Babe was an incredible man. A boxer. A wrestler. A bootlegger. A restauranteur. He was respected by many, including me. When he spoke, I listened.
“Those reviews are (expletive),” he would tell me. “They are just not fair. I can take the criticism. My business can take the criticism. But for the person who is just starting out, they are murder. You guys should be ashamed of yourselves for running them.”
His words stuck with me, even three decades later.
“Kid, you don’t know what that restaurant went through that night it was reviewed. Chefs get sick. Servers don’t show up. Food trucks can be late.”
Then he would set his coffee cup down with one hand and point his cigar-sized finger from his other in my face with a stern message to come.
“It’s not an easy business, you know that? But it sure is easy for writers to spout off their opinions when they don’t know what the hell they are talking about.”
The 77-year-old man would then rub his forehead while apologizing for yelling at me. I would pour him another cup of coffee, and we would scribble a pizza ad together.
I have shared this story many times with our longtime CITYVIEW food critic, Jim Duncan, who understands the challenges in running a restaurant. Jim tells me he visits a place he reviews multiple times before writing about it, and he makes efforts to point out several positives before expressing a negative of any sort. I respect Jim as well, and when he speaks, I also listen.
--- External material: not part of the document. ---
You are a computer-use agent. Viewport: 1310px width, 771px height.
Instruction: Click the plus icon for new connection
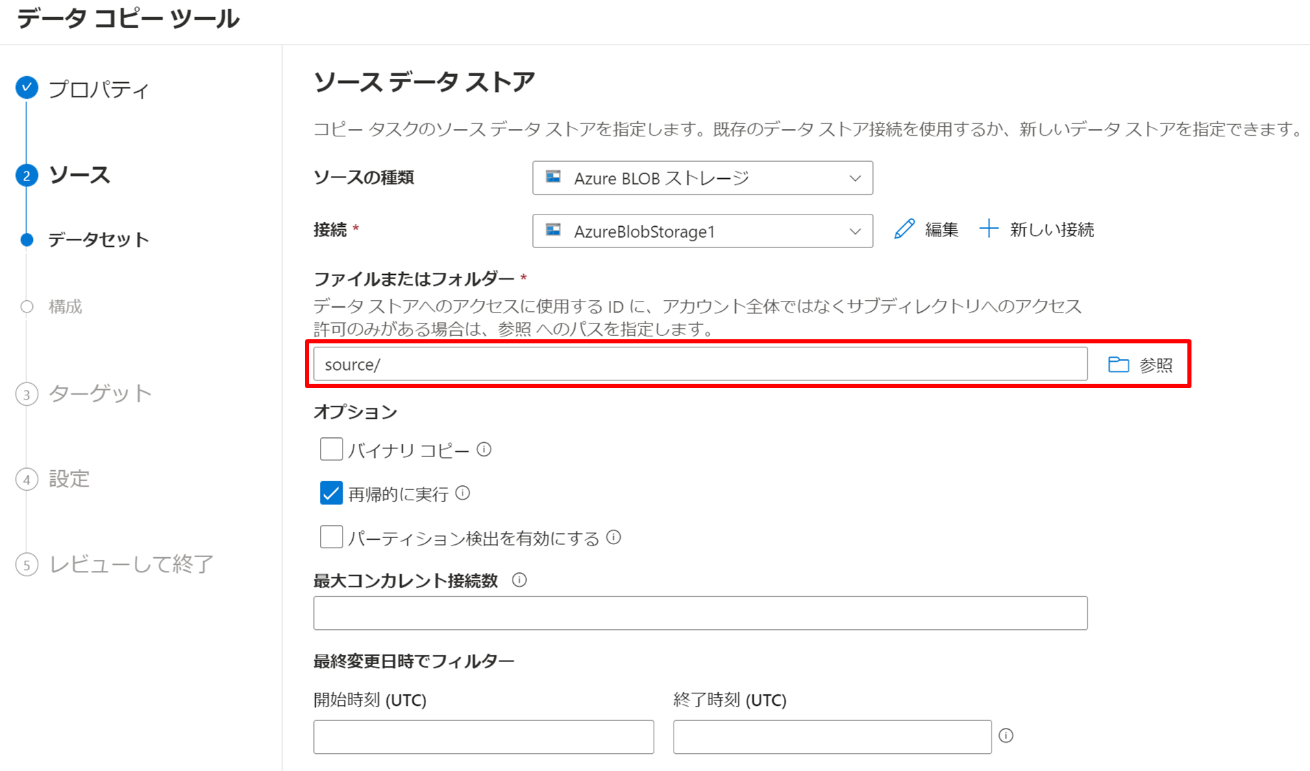tap(988, 229)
My views on restaurant reviews spill over to my views on restaurant inspections. Don’t get me wrong. I don’t like food poisoning any more than you, but I have seen inspectors come into a crowded restaurant at noon with their white gloves and clipboards and rattle the staff. Undoubtedly, a few orders were messed up that day — and understandably so.
We used to publish the restaurant inspection findings. Some other media organizations still do. Most of the problems discovered are minor, but that’s not how some readers, listeners or viewers may see it. And, in the meantime, a restauranteur’s dream — and life savings — can be immediately crushed. Few other industries receive such scrutiny, and that’s not fair.
So, the next time you go out to eat, I ask that you remember the many challenges of those in the restaurant industry — and the words of Babe.
Have a great week, and thanks for reading.